You’d have to have been into these guys from the beginning to understand that this was a band that had a definitive lineup, a cohesion and persona all their own. Dudes who’d played together since they were teenagers. For all intents and purposes, this seemed to be the end for Chimaira, period.
Mark Hunter wasn’t content to let the Chimaira name die though, and so in an extremely ballsy move he recruited a whole new line-up (some of it already in place briefly on Age of Hell) that contained some pretty high-profile talent, as well as some newcomers and underdogs — including the mighty Emil Werstler and Sean Z from Dååth (taking over guitar and sample/keyboard/backup vocal duties, respectively), drummer Austin D’amond from Bleed The Sky, and the relatively unknown Matt Szlachta, who did time in the band Dirge Within on guitar. Some fans obviously had hope for the new line-up — the talent in it was undeniable — but people such as myself saw this as a desperate attempt to hold on. Anyone who has ever followed Mark Hunter’s Facebook page at least knows he’s dealt with heavy criticism and has felt the need a time or two to comment on it.
I have to say, in a surprising turn of events, the dude proved me wrong. Crown of Phantoms is very legit indeed, and while it isn’t the Chimaira of old, it definitely signifies a new direction and a new era that encompasses a great deal of promise in the future, and bone-breaking brutality in the now.
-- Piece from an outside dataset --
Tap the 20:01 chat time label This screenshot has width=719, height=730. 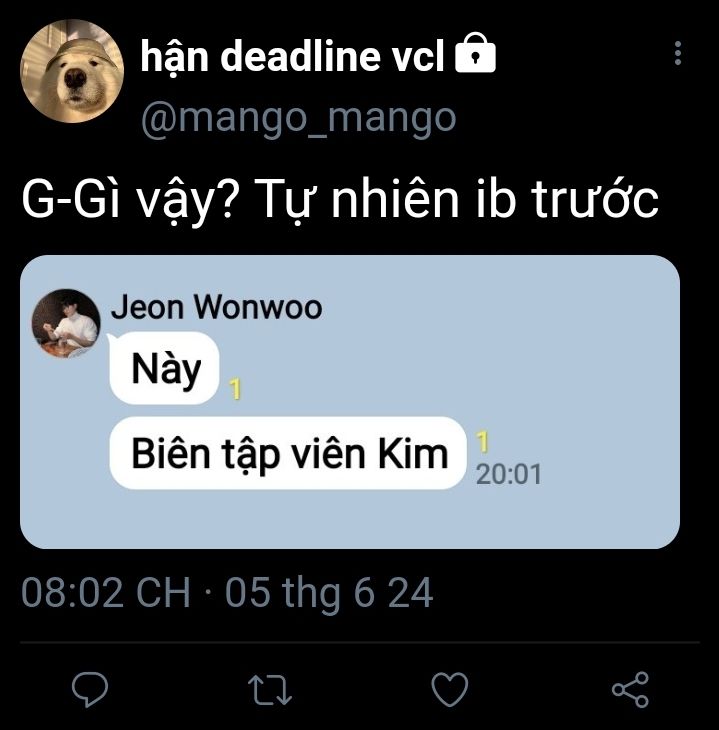[x=509, y=474]
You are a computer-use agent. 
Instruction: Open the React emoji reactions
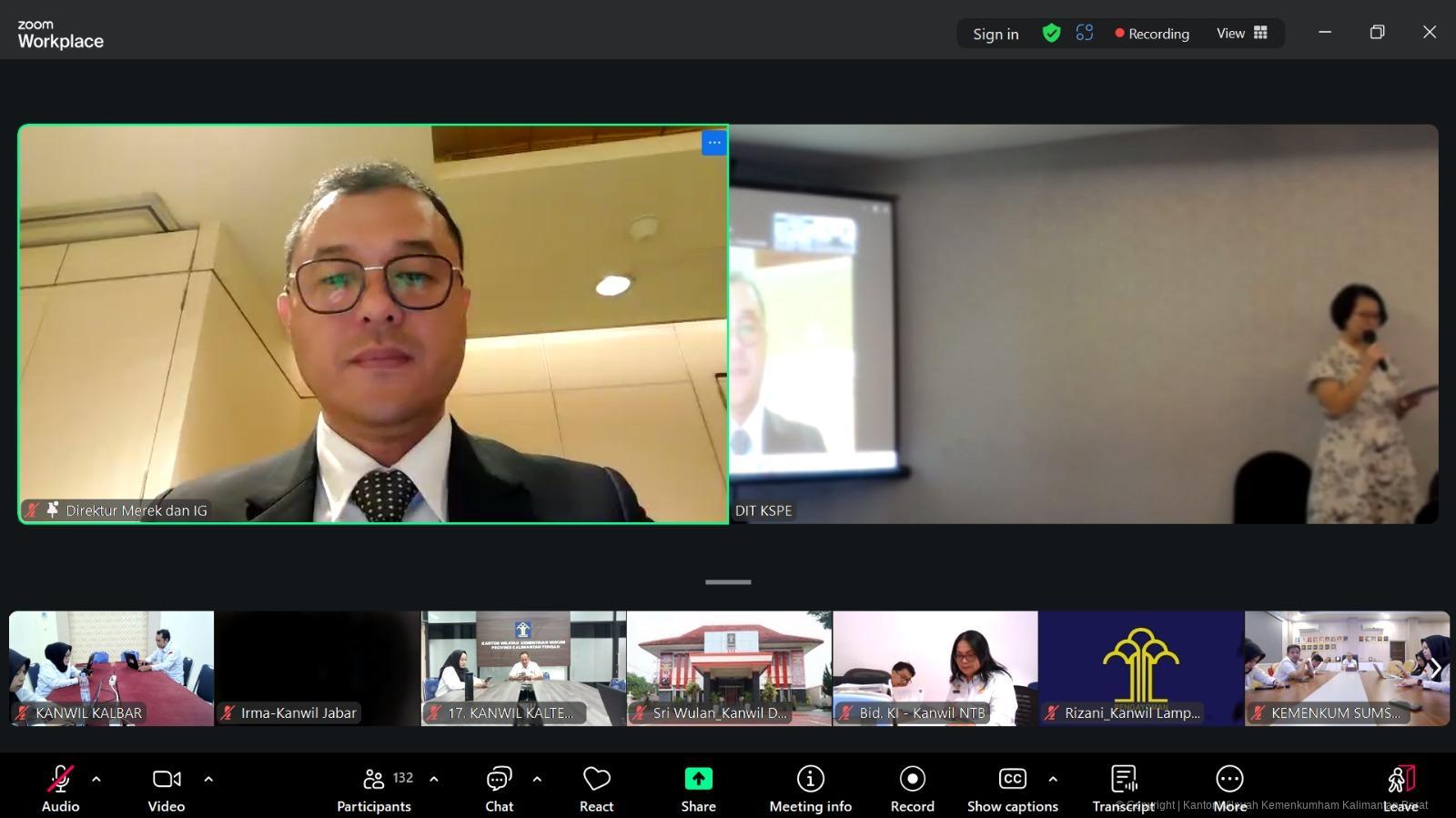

It hit me from the beginning that the new Chimaira isn’t something to be fucked with. “The Machine” carries an early Fear Factory vibe with a fucking gnarly and mangled chunk of groove and twisted, bending leads and noise. It’s nasty and ferocious. It also immediately becomes apparently that D’amond is a titan of a drummer. Compared to Andols Herrick, D’amond’s style is busy, dynamic, and constantly fluctuating. Just in this song alone, you find moments in the beginning and in its chorus with an interesting accelerating double-bass run.
The lead work and solos have, predictably, taken quite a step up as well. Anyone who knows Dååth knows Werstler is a titan shredder and writes some of the most interesting solos out there (just reference the last Dååth record to know what I’m talking about), and here that doesn’t change. In the riffs and the solos, he does an amazingly astute job of making sure this doesn’t come off as Dååth fronted by Mark Hunter, but rather retains the core Chimaira sound while introducing his trademark elements into it on the guitar front.
This album is full of completely killer songs. Whether it be the lumbering stomp of “No Mercy”, the swagger and flow of “All That’s Left Is Blood”, the industrial precision of “Kings of the Shadow World”, or the thrashy flame-engulfed cascade of “Spineless”, it’s quite obvious that the Chimaira name still has life in it after all. Mark Hunter’s vocals are as feral as ever and he really seems to only sound better with age. It should also be noted that Sean Z and Hunter’s voices mesh superbly well. It’s amazing how absolutely fucking sinister they sound when in unison. Also, since this is a Chimaira record, the mix is predictably excellent.
This is a 2013 essential. The Chimaira brand, as it were, has won me over again, even when it shouldn’t have. Touché Mark Hunter, touché.